Corey Colleymore, Tim Murtagh and Toby Roland-Jones were threatening to mow down Leicestershire, as promotion - hallelujah - beckoned for Middlesex, but wee Jimmy Taylor, Graham Thorpe's spiritual son and heir, was in no mood to let anyone or anything pass. The game found a sedate yet rhythmic groove, long stretches of arm-wrestling regularly punctuated by grumpy appeals and the occasional thunk of leather on perimeter board. There we were, in the middle of one of the world's noisiest cities, in a land still reeling from the aftershock of widespread rioting, yet aside from the gentle fizz of chatter and the rustle of sandwich wrappers, peace reigned. Aaaah.

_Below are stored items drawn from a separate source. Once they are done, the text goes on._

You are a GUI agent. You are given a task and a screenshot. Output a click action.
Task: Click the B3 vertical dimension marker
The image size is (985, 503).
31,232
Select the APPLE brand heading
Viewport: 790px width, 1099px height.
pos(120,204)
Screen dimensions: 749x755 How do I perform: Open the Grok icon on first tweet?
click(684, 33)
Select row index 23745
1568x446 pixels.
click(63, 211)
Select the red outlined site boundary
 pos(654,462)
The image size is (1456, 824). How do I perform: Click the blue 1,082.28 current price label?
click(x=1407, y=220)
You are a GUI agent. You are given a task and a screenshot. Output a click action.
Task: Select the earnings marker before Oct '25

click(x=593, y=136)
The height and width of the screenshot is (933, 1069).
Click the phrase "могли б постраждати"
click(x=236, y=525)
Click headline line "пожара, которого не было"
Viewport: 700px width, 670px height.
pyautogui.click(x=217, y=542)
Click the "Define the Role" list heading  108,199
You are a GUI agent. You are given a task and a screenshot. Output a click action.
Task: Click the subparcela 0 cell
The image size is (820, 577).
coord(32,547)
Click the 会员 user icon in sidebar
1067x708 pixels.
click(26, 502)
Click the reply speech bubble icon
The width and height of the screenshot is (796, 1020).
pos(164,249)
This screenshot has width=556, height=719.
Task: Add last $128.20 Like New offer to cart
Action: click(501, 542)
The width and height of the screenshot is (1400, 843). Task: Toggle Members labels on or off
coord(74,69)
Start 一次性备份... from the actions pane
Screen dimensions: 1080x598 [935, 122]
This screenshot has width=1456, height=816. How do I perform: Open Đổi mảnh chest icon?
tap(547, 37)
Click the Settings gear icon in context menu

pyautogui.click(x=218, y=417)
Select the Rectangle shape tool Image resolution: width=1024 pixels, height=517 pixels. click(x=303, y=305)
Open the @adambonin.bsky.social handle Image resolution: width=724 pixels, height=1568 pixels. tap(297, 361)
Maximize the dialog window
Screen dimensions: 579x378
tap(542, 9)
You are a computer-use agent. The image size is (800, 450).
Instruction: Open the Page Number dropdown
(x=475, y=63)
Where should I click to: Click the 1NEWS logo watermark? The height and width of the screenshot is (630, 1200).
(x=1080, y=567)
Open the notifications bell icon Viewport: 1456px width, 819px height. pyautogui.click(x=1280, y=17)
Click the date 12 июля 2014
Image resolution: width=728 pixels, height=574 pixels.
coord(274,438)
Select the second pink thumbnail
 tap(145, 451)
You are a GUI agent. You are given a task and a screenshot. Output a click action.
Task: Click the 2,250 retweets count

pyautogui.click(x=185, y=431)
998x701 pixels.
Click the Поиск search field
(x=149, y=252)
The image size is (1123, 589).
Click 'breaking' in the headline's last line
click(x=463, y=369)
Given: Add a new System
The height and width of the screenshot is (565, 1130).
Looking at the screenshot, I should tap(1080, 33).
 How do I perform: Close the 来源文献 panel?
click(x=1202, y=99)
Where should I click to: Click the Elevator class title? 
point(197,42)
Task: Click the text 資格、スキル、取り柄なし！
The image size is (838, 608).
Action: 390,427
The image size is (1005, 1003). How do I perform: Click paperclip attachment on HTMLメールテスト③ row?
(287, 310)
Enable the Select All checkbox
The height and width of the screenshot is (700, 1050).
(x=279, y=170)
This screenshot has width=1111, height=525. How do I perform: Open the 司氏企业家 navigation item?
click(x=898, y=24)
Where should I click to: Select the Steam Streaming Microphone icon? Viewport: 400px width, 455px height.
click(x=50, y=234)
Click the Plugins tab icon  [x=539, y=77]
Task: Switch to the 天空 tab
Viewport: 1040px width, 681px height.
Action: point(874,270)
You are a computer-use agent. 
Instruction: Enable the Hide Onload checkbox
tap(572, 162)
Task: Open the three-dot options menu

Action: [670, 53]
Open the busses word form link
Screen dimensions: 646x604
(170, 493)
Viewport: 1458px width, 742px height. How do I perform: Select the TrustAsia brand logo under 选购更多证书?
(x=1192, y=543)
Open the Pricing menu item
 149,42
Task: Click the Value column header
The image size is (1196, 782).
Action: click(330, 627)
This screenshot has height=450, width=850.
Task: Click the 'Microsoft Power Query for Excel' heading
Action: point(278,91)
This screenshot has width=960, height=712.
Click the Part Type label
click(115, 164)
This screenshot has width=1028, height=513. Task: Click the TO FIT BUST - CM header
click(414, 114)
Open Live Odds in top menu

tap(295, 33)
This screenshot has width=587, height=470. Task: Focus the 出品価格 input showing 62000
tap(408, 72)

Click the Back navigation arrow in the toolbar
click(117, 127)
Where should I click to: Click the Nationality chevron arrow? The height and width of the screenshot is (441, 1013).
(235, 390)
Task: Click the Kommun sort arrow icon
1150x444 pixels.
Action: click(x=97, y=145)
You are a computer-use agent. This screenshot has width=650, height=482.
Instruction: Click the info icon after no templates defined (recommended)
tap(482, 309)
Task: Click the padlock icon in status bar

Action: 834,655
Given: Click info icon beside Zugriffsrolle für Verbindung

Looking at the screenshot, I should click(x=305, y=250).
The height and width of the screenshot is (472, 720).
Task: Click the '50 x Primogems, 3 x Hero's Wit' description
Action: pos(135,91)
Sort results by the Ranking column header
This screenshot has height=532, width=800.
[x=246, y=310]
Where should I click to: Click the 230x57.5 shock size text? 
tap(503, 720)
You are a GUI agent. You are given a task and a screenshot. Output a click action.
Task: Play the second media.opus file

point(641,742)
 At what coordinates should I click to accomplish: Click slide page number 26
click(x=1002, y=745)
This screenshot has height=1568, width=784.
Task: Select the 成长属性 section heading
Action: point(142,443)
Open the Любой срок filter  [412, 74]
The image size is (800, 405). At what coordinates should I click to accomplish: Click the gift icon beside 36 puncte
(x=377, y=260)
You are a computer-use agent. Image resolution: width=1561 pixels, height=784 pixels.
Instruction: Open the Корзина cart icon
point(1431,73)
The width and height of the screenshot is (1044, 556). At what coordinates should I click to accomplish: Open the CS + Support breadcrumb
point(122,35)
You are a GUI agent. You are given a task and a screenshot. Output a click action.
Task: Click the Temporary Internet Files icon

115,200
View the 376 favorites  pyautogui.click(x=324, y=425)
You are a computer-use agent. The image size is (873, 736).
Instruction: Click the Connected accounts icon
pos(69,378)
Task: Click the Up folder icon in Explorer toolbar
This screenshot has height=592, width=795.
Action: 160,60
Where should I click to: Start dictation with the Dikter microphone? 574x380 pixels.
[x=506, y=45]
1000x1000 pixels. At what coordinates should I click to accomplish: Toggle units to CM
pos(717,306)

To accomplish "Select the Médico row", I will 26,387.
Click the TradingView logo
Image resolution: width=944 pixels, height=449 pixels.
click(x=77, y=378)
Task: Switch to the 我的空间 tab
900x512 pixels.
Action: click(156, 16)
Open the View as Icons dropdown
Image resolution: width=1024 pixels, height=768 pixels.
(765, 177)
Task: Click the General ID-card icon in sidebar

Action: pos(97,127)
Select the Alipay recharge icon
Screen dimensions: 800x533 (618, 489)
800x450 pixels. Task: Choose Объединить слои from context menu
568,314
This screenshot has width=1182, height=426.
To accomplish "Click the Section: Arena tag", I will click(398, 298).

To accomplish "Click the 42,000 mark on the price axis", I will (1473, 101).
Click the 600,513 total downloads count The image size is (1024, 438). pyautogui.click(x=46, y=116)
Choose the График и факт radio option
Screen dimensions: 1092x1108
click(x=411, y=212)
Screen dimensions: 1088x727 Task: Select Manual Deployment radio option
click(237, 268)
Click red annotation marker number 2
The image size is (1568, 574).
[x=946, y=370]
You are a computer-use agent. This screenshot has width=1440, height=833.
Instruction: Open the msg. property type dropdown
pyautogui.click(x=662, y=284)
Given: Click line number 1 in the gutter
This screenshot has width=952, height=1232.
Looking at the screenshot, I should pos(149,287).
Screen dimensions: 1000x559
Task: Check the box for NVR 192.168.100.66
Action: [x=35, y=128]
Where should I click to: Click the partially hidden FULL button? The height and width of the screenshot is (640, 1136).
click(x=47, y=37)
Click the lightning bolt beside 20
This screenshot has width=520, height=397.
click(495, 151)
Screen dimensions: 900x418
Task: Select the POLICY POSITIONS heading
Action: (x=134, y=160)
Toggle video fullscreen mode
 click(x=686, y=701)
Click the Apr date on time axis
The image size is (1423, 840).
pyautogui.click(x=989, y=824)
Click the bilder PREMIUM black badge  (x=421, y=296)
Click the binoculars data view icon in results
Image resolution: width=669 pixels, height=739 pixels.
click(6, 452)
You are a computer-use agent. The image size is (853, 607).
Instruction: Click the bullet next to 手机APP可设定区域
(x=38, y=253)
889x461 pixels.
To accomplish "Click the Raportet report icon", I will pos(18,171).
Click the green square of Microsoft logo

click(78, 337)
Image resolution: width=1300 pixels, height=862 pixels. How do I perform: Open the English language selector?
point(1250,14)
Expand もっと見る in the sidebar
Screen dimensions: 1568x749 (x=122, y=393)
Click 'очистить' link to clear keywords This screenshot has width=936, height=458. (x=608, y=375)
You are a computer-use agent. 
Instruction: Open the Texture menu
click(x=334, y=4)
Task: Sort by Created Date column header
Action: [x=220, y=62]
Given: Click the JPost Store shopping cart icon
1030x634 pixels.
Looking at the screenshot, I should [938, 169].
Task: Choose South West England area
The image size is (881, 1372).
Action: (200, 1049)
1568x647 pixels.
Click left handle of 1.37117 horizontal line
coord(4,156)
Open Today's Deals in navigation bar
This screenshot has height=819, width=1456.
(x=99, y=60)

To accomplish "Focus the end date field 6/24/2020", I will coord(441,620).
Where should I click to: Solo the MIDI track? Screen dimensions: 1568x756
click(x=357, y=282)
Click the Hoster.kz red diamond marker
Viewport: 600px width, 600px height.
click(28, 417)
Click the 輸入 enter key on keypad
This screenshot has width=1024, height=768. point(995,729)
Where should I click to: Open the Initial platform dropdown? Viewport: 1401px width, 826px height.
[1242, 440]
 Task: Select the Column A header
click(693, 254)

Our Test and Twenty20 teams may be top o' the world, ma, but some things never change. It may be the secret of that success, but Britons of a certain age and inclination continue to defend county cricket as if it were a combination of the National Health Service and Battersea Dogs and Cats Home: none of them make a bean but without them we'd be another country. Helpfully, recent seasons have been invigorating, and 2011 was no exception, capped by a cracking climax to the County Championship, which put an end to the second-best-known losing streak in English sport. (And the last local hero to take the men's Wimbledon singles, Fred Perry, did so in 1936, a full two years after Lancashire claimed their previous outright pennant).

So, without further ado, this column proudly presents the inaugural I ♥ County Cricket Awards (please note that the ceremony will not be attended by any Indian tourists, or anyone else for that matter).

Most Valuable Player and Rod Marsh Pie-Chucker Award
Despite the compelling attractions of Marcus Trescothick (2500 runs across all formats) and Darren Stevens (1580 runs, 57 wickets), both baubles go to a chap with a PhD in journeymanliness - David Masters. Capped by a haul of 8 for 10 to eject Leicestershire for 34 (only two of the strikes required a fielder's assistance), the Kent-turned-Leicester-turned-Essex man's 93 Championship victims were the most by a Pom since the end of the three-day era. Snigger at the lower tier, bemoan the pitches and badmouth that darned Tiflex ball all you like: just remember that Essex's next biggest contributor in the W column managed just 28. Atlas had it easy.

Hughie Green Memorial Plaque/Hey Hey It's The Recession Award
With belts being tightened to hernia-inducing levels and the ECB offering sizeable inducements for fielding (cheap) homegrown youth, opportunity is not so much knocking as banging. Better yet, contends that wise old bird John Emburey, the youth drive has helped banish "the fear factor". Witness Jonny Bairstow in Cardiff. Better yet, Old Trafford in June. Eight to win, 9 and 10 in harness, four balls left, a Roses T20 match in the balance; fortunately for Yorkshire, Azeem Rafiq doesn't do wary. Hitherto best known as the most dastardly tweeter in town, the ex-England Under-19 skipper Dilscoops the next two balls for four. He also bowls a mean doosra.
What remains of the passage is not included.